Below is a statement by Alden Meyer, director of strategy and policy at the Union of Concerned Scientists (UCS), who attended the talks in Bonn and has actively participated in the UN climate change negotiations since they began in 1991.
“As heatwaves, superstorms, floods, wildfires, and other climate-related extreme events continue to wreak devastation across the world, people are looking for leadership to address the climate emergency. The United Nations Secretary General has called for a leaders’ summit in New York this September to galvanize greater political will to decarbonize the global economy, to enhance resilience to climate impacts, and to spur the finance and investment needed to achieve these goals. Meanwhile, a growing number of governors, mayors, business leaders, investors and others around the world are committing to rapid, transformational climate action.
“By contrast, here in Bonn, there wasn’t much ambition to be found. While some headway was made on several technical topics, sharp political differences remain on key issues such as carbon markets, ramping up finance to help developing countries cope with climate impacts, and the role of science in informing policymaker understanding of the urgent need for climate action.
“During the negotiations, Saudi Arabia blocked substantive discussions called for by a large number of vulnerable developing countries on the implications of the Intergovernmental Panel on the Climate Change Special Report on Global Warming of 1.5 Degrees Celsius released last October.
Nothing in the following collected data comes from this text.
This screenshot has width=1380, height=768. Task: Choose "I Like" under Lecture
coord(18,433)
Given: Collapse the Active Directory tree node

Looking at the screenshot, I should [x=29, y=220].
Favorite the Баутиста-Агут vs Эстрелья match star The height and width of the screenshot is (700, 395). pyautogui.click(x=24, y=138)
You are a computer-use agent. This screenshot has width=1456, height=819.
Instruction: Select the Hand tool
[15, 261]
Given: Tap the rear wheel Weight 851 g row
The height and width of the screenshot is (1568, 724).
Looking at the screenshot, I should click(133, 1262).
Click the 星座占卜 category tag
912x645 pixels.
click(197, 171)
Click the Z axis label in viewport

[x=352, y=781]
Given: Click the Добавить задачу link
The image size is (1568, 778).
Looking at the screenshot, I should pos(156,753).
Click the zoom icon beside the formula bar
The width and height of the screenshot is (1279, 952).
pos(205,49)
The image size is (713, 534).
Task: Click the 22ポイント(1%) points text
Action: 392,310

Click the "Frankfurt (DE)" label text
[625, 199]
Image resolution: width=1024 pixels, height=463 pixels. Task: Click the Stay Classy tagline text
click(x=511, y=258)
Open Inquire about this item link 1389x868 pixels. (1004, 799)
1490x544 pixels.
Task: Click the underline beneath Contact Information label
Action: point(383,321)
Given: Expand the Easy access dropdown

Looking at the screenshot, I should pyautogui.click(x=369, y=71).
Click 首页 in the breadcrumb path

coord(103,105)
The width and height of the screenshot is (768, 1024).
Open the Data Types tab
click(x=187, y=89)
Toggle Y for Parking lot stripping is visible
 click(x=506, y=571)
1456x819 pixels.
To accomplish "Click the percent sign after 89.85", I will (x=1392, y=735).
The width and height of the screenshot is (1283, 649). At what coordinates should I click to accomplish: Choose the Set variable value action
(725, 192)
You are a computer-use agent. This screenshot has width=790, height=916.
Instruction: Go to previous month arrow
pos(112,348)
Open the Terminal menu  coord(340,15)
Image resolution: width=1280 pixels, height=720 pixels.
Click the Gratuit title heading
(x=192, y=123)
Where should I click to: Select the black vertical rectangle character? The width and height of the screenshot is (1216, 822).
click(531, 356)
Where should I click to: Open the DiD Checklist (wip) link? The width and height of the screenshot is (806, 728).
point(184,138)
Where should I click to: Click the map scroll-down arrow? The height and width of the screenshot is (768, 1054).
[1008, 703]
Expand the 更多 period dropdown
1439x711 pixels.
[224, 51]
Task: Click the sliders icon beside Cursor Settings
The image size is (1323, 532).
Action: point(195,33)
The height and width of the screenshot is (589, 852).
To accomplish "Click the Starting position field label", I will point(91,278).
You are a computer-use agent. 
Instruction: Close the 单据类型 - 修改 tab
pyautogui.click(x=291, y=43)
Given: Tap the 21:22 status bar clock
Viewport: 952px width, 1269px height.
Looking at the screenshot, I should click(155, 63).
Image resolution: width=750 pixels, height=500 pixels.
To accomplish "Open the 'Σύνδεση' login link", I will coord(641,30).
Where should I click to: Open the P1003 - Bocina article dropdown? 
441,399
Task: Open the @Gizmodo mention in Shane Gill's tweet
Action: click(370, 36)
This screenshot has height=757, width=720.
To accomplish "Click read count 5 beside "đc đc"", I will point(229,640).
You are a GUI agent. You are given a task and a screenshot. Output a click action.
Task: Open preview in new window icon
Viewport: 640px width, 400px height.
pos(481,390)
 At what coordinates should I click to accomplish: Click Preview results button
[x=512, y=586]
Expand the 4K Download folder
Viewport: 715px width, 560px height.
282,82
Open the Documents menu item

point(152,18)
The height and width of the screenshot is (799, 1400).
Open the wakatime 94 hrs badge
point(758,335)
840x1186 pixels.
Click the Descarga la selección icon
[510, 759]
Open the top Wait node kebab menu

But while they may have succeeded in short-circuiting formal discussion of the report, the Saudis can’t prevent scientific fact from continuing to drive the heightened awareness amongst governments, the business community and the public of the need for an urgent response to the climate crisis.
“President Trump’s decision to withdraw from the Paris Agreement and to renege on the remaining $2 billion of the U.S. pledge to the Green Climate Fund hampered the effectiveness of the U.S. delegation. It continues to be up to U.S. governors, mayors, business leaders and NGOs to demonstrate that the majority of Americans are committed to the Paris Agreement and to take the bold actions needed to meet the country’s temperature limitation goals.
“The government of Chile, which will hold the presidency at the COP25 climate summit this December in Santiago, used the Bonn meeting to outline their vision for how the summit can drive greater climate ambition and heighten public awareness, including on the health of the oceans and nature-based solutions to reign in emissions. Their inspiring vision was a welcome contrast to the slow pace of progress in many of the Bonn negotiating rooms.
“All countries must come to the leaders’ climate summit in New York and COP25 in Santiago prepared to indicate how they intend to increase the ambition of their national actions, as is required to avoid the worst impacts of climate change. Developed countries must also provide greater confidence on how they’ll meet their commitment to mobilize $100 billion in annual support for developing country actions, and ramp up assistance to the most vulnerable countries already experiencing devastating climate impacts.”